Hepatocyte nuclear factors 1α and 1β (HNF1α and HNF1β) are powerful inducers of the enzymatic activity of angiotensin‐converting enzyme 2 (ACE2) in insulin‐secreting cells

Abstract

Maturity onset diabetes of the young (MODY) types 3 and 5 are caused by deficiency of hepatocyte nuclear factor 1α (HNF1α) and hepatocyte nuclear factor 1β (HNF1β) which bind to similar DNA motifs. Our laboratory has previously shown that: 1) pancreatic angiotensin‐converting enzyme 2 (ACE2) is reduced in diabetes, 2) pancreatic ACE2 gene therapy improves glucose control in diabetic mice, and 3) HNF1β induces expression of ACE2 mRNA in insulinoma cells. However, discordance between ACE2 expression at the mRNA and enzyme activity level is often reported. Furthermore, HNF1α is more prevalent and thought to be more important than HNF1β in differentiated beta cells.
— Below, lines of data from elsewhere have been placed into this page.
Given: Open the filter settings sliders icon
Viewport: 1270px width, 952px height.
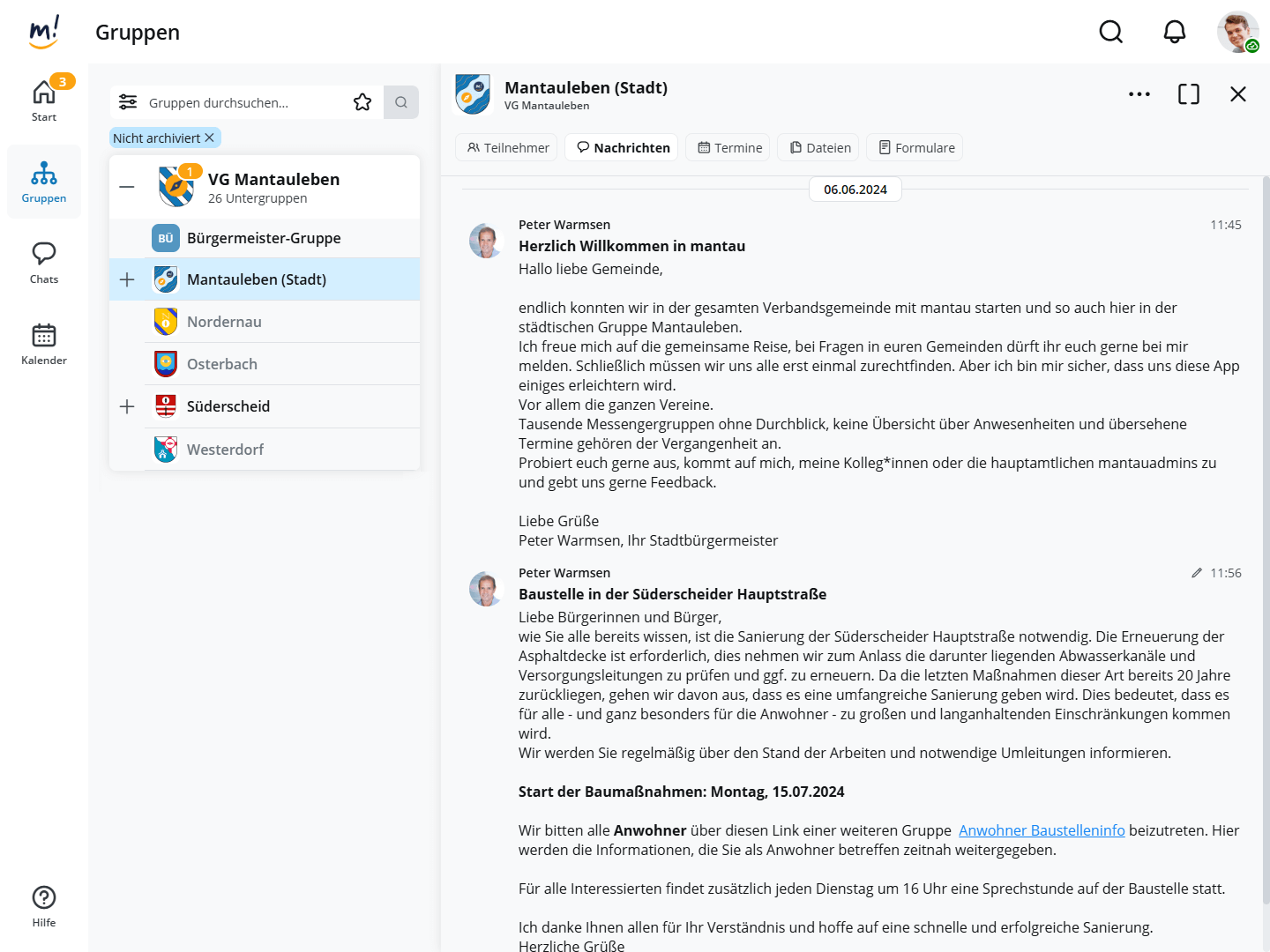Looking at the screenshot, I should tap(128, 102).
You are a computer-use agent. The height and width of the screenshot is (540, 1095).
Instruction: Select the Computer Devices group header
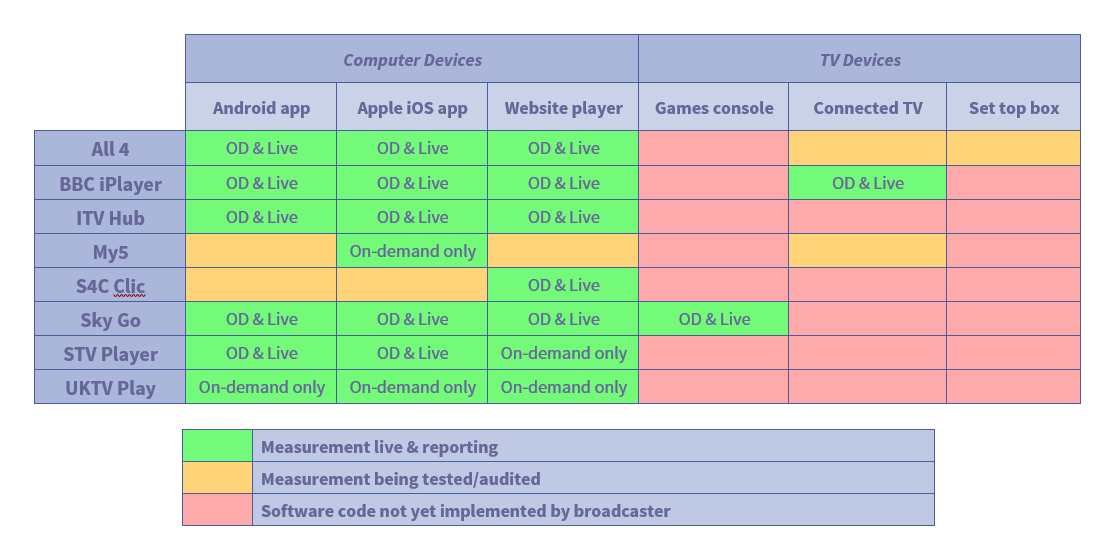(412, 60)
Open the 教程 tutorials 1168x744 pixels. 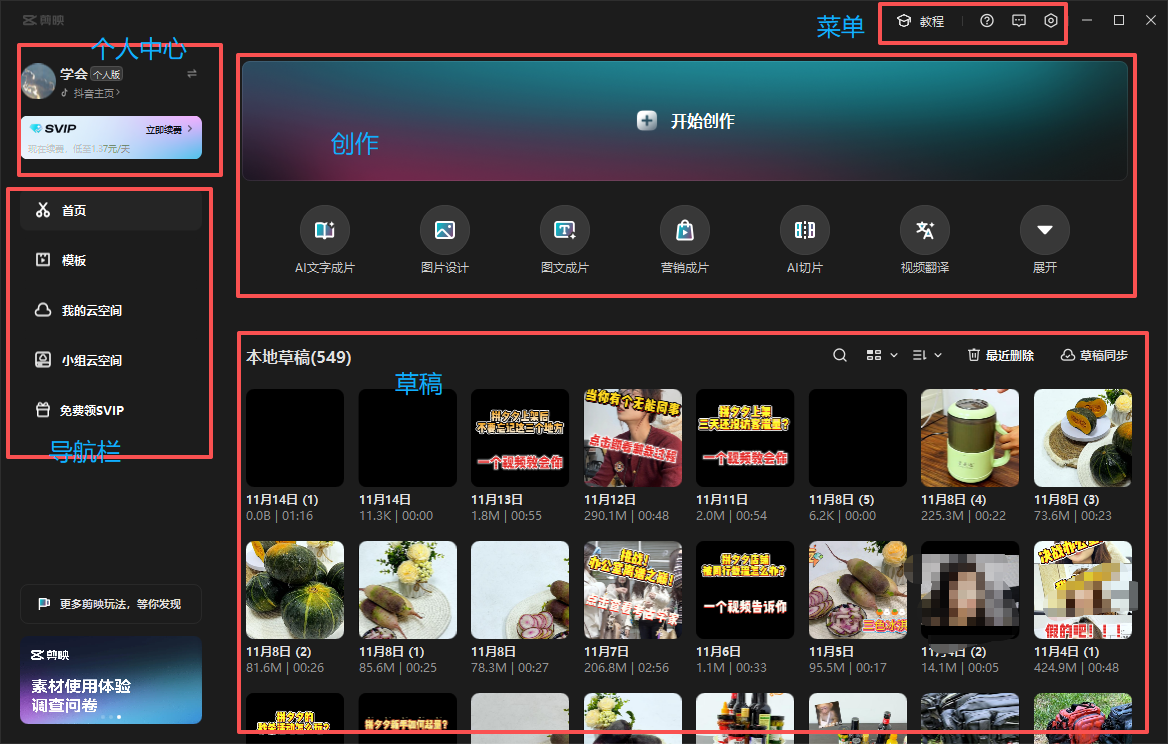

Hypothesis: Both HNF1α and HNF1β lead to increased ACE2 mRNA expression as well as elevated ACE2 enzymatic activity in insulin‐secreting cells. Transfection of rat 832/13 insulinoma cells with expression plasmids for HNF1α and HNF1β led to marked (25‐ and 95‐fold, respectively, p < 0.001) induction of ACE2 mRNA and a strong increase (12‐ and 41‐fold, p < 0.001) in ACE2 enzymatic activity. Furthermore, HNF1α and HNF1β induced expression from both of the two known ACE2 promoter regions in mouse βTC‐3 insulinoma cells. The data demonstrate a link between HNF1α/HNF1β, ACE2 activity, and glucose homeostasis. These observations could lead to new therapeutic strategies for the treatment of MODY and type 2 diabetes. Support: NIH/NIDDK (DK084466).